Zumtobel’s Belia Lumnaire

Personally, I’ve never entertained the temptation of chucking a multi-use luminaire across the length of a football field, but—if in some unforeseen scenario—I was in some wise compelled to do so, I’d hope the implement in my arsenal were the extruded aluminum, powder-coated Belia, an elegant lightpiece with a wide array of functional perks.

Belia Luminaire. Manufactured by Zumtobel.

The Belia Luminaire Brightens Up Patient Rooms

Manufacturer Zumtobel designed Belia - and other lighting fixtures, like Flexos - to have maximum appeal for hospital and rehab patients, as well as nursing home residents and their assorted caregivers. Belia features a direct beam, glare free light that not only provides sufficient illumination for caregivers to adequately do their jobs, but also reduces the harsh quality of much lighting in healthcare venues, thus, “giving back to patients some of their privacy, even in multi-bed rooms.”

Belia Luminaire. Manufactured by Zumtobel.

But back to Belia’s aerodynamic design. The contours of the piece most clearly resemble those of an airplane wing, making the light quite easy to clean, while also deeding it a calming aesthetic—quite contrary to the de rigueur lighting of many hospital rooms.

Belia Luminaire. Manufactured by Zumtobel.

The above is enough of a selling point to warrant making the switch, but Belia’s curvaceous profile also serves a pronounced functional component: “thanks to the distinct subdivision of the luminaire into two levels for indirect and direct light, a clear visual classification is assured.”

Belia Luminaire. Manufactured by Zumtobel.

In other words, users can plainly see whether the light is in spotlight or ambient illumination mode, a crucial distinction for patients who are using every tool at their disposal to make their hospital room feel like home.
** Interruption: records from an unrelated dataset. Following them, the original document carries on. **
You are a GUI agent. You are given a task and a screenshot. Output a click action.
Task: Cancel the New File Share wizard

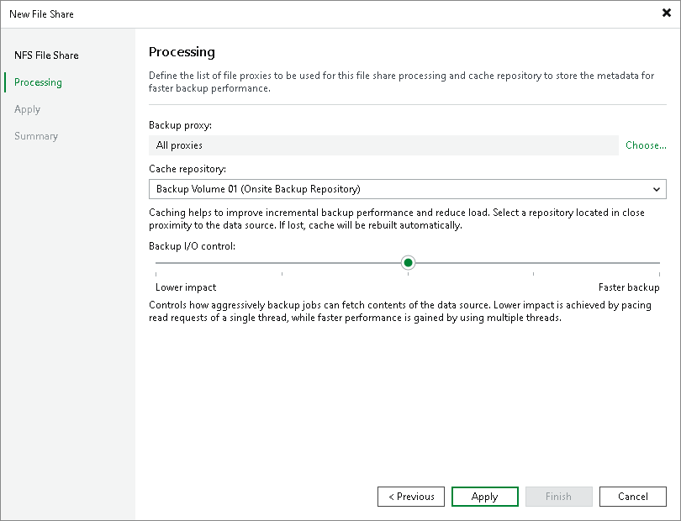[632, 496]

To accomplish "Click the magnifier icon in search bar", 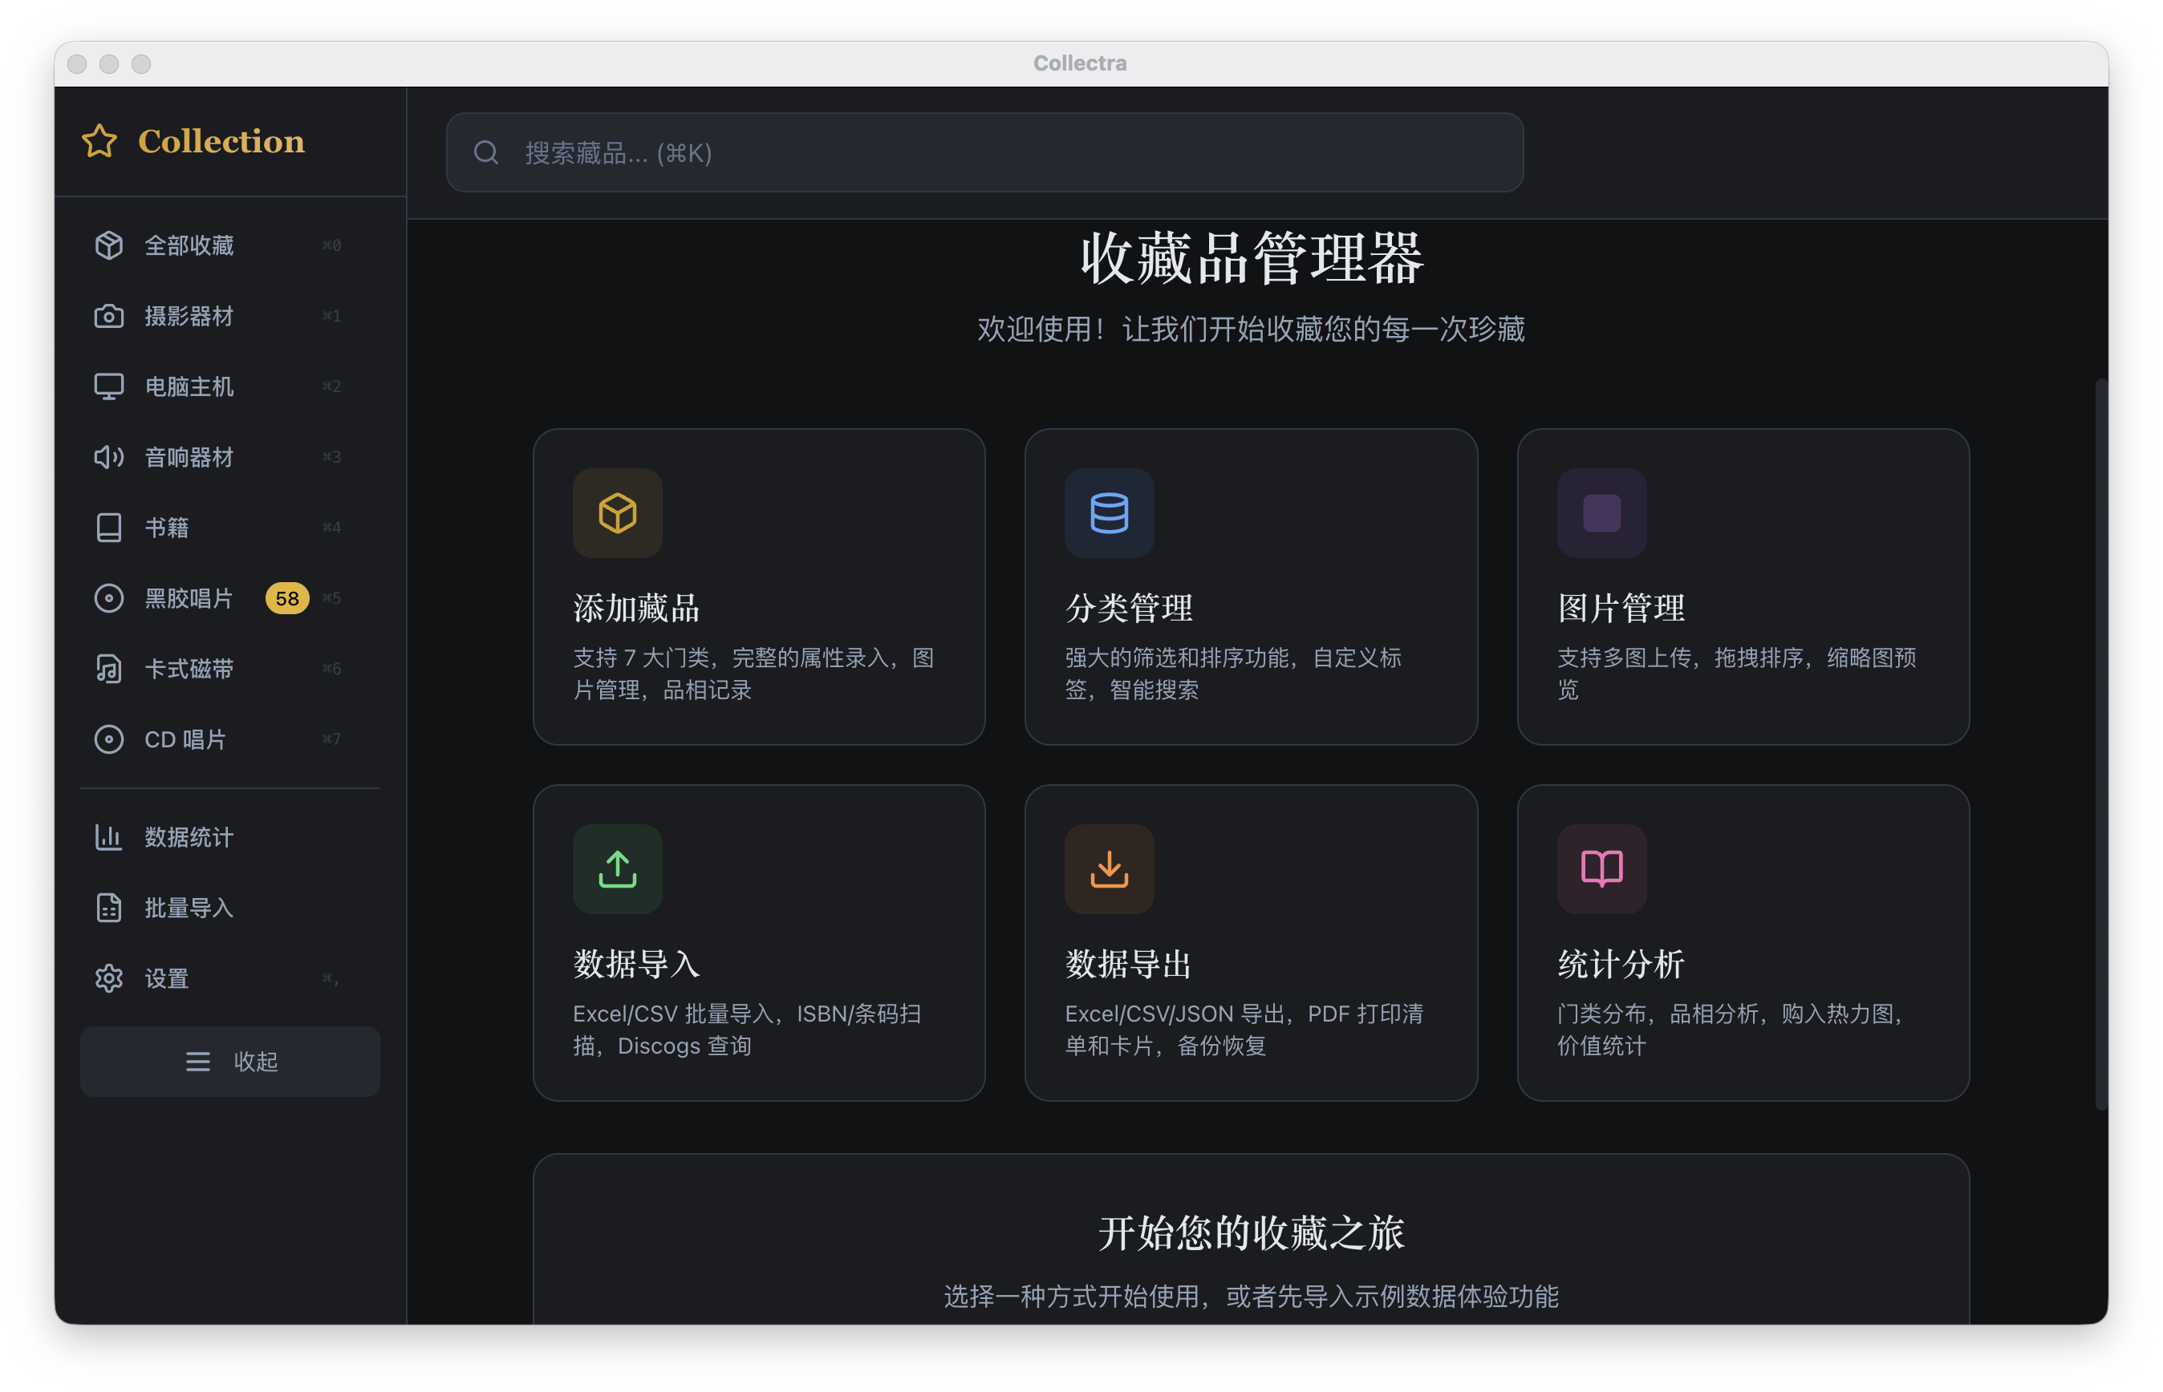I will (486, 153).
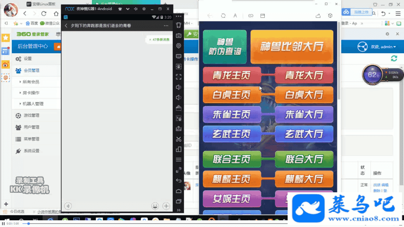Click the video progress bar
The width and height of the screenshot is (404, 227).
(x=197, y=223)
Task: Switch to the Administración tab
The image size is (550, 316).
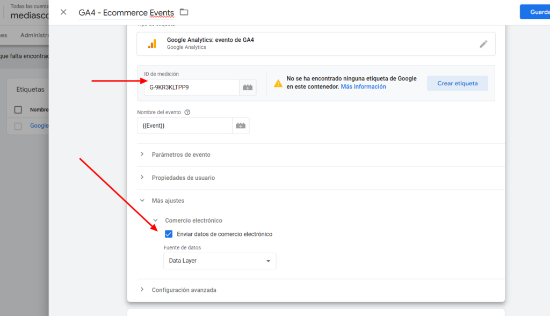Action: click(x=34, y=35)
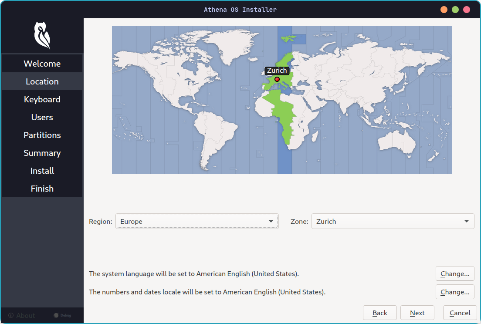Image resolution: width=481 pixels, height=324 pixels.
Task: Click the green window control dot
Action: pyautogui.click(x=455, y=9)
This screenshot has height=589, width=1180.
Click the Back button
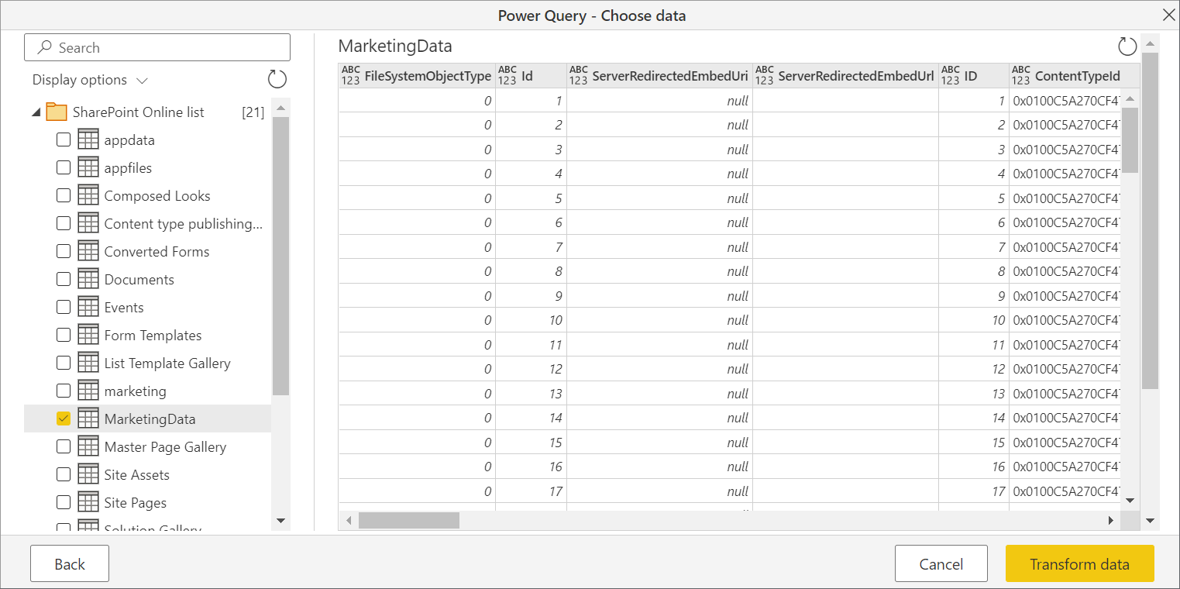pyautogui.click(x=69, y=563)
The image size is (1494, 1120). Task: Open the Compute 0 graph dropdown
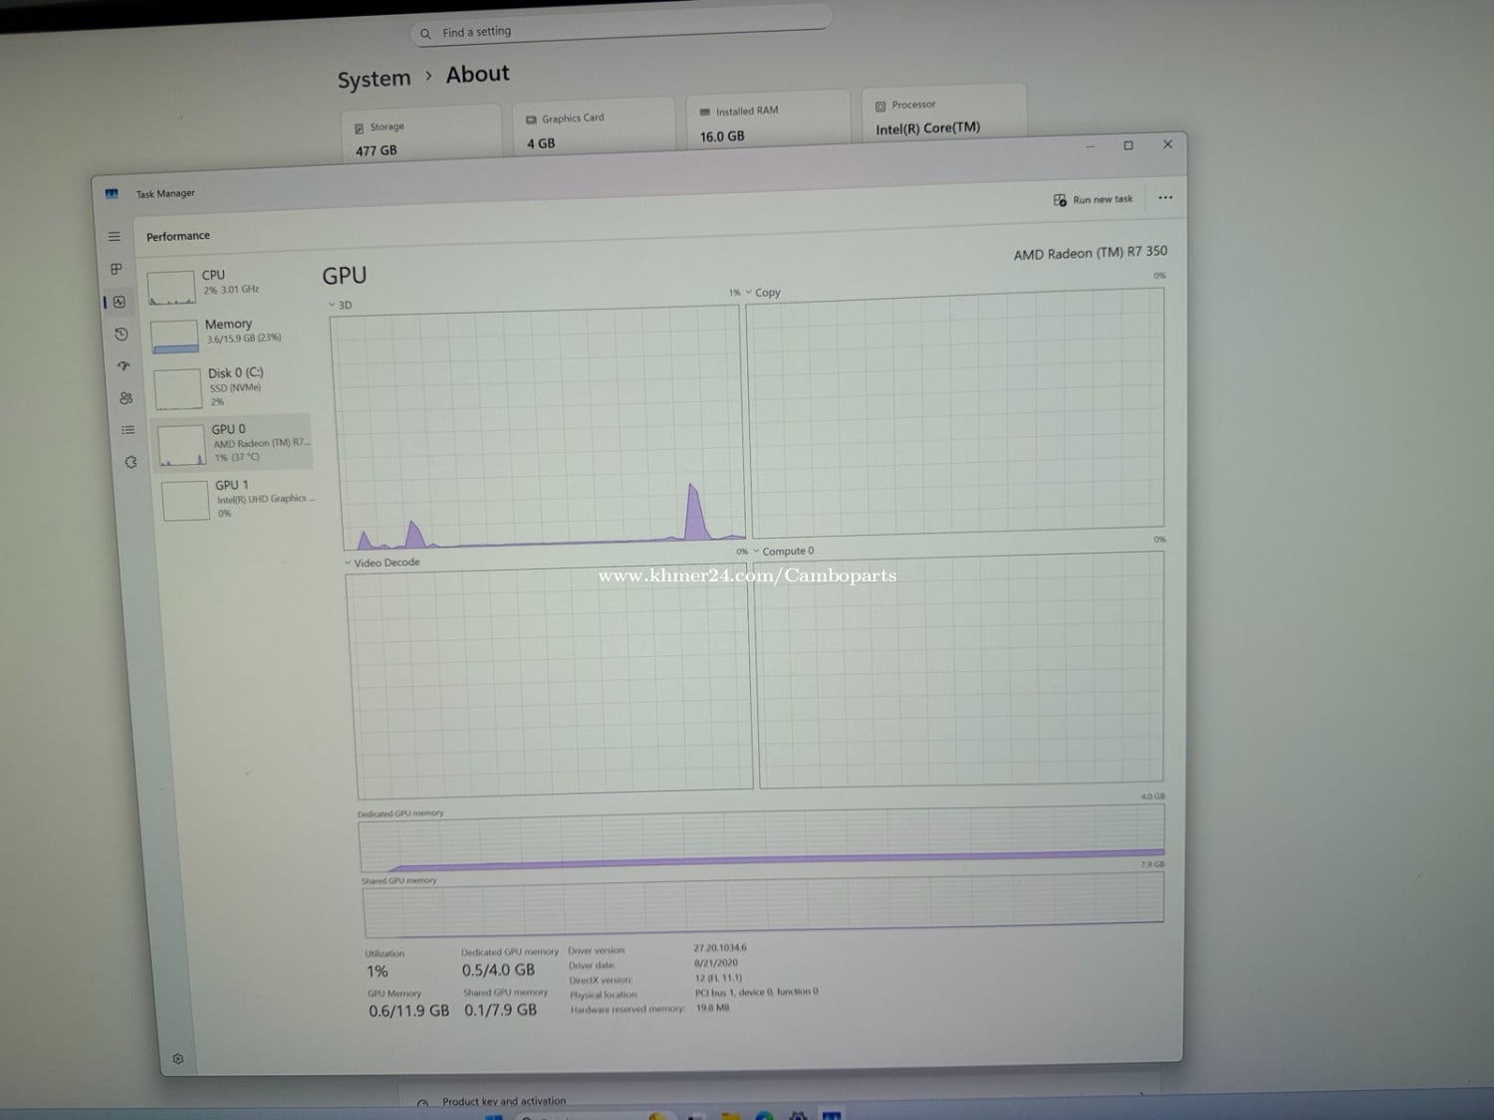tap(783, 552)
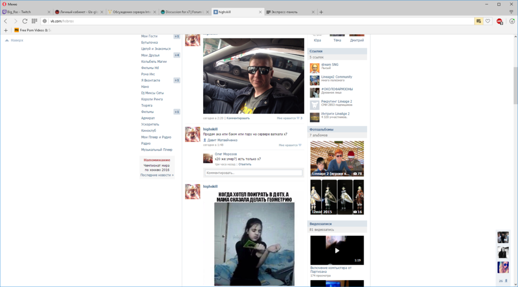518x287 pixels.
Task: Like the car photo post via "Мне нравится"
Action: (x=289, y=118)
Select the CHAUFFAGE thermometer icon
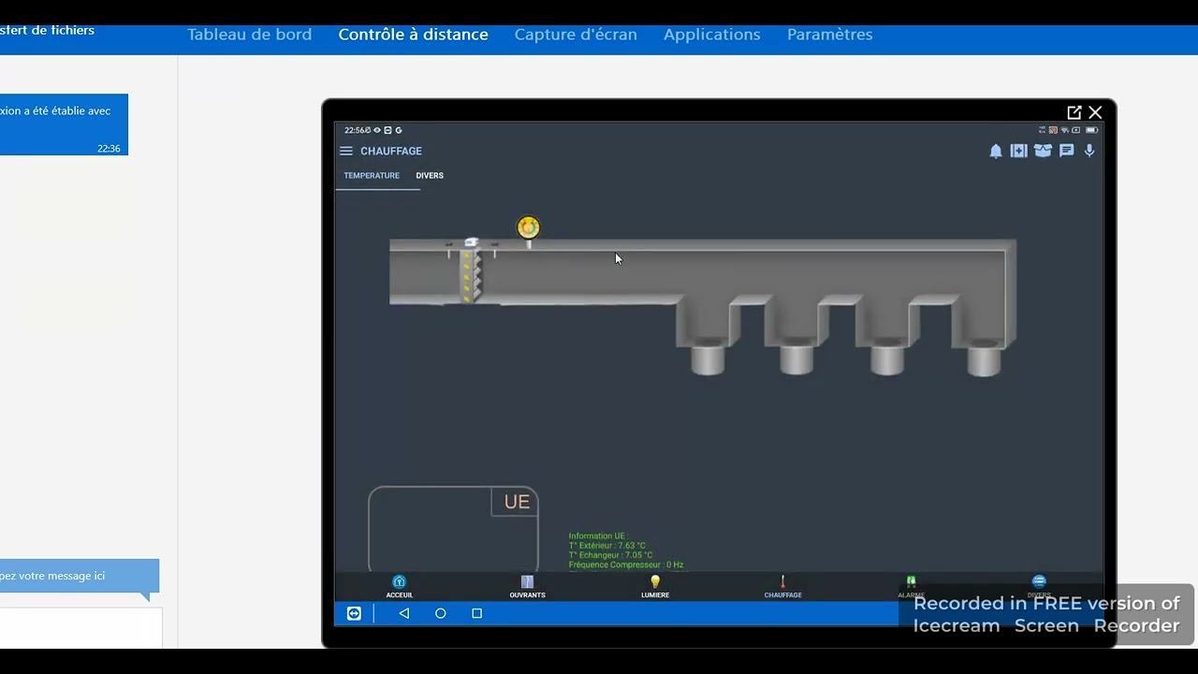The height and width of the screenshot is (674, 1198). [782, 586]
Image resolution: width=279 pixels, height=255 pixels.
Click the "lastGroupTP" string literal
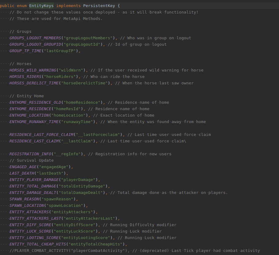tap(60, 51)
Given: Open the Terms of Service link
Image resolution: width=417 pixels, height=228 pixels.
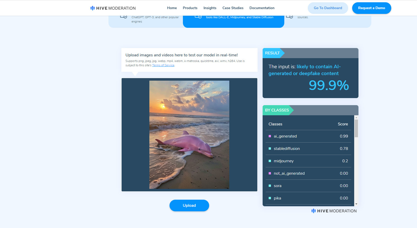Looking at the screenshot, I should point(163,65).
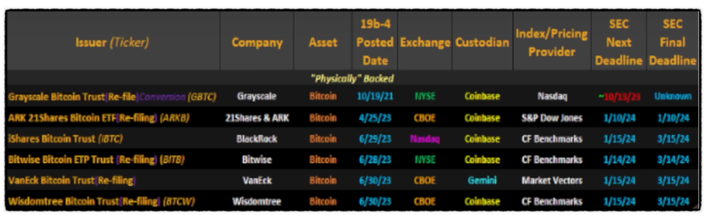Click the "Physically" Backed section label
Viewport: 715px width, 224px height.
pyautogui.click(x=352, y=78)
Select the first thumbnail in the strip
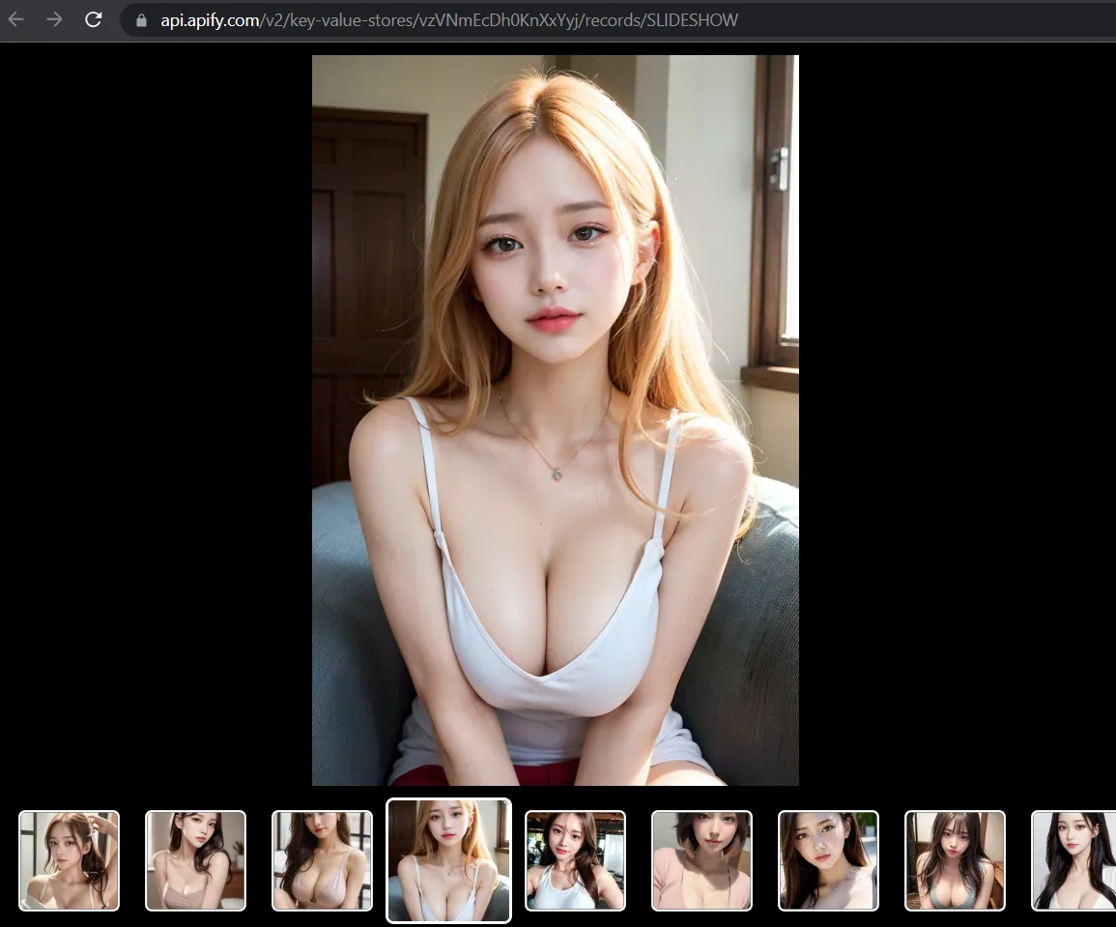This screenshot has height=927, width=1116. pos(69,860)
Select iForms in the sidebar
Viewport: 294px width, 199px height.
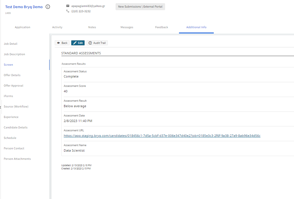pos(8,96)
About the Manufacturer: An “internationally leading supplier of integral lighting solutions,” Austrian manufacturer Zumtobel develops custom lighting solutions for various commercial and hospitality venues, including offices, hotels, restaurants, and art galleries. The company places a premium on the emotional effects of light, specifically tailoring each installation to complement the architecture and ambient conditions of a given space in order to improve mood and promote wellbeing: “All of our company’s efforts ultimately focus on people and their living situations. Luminaires, lighting systems and lighting design tools must all contribute towards a humane environment that fosters health and welfare.”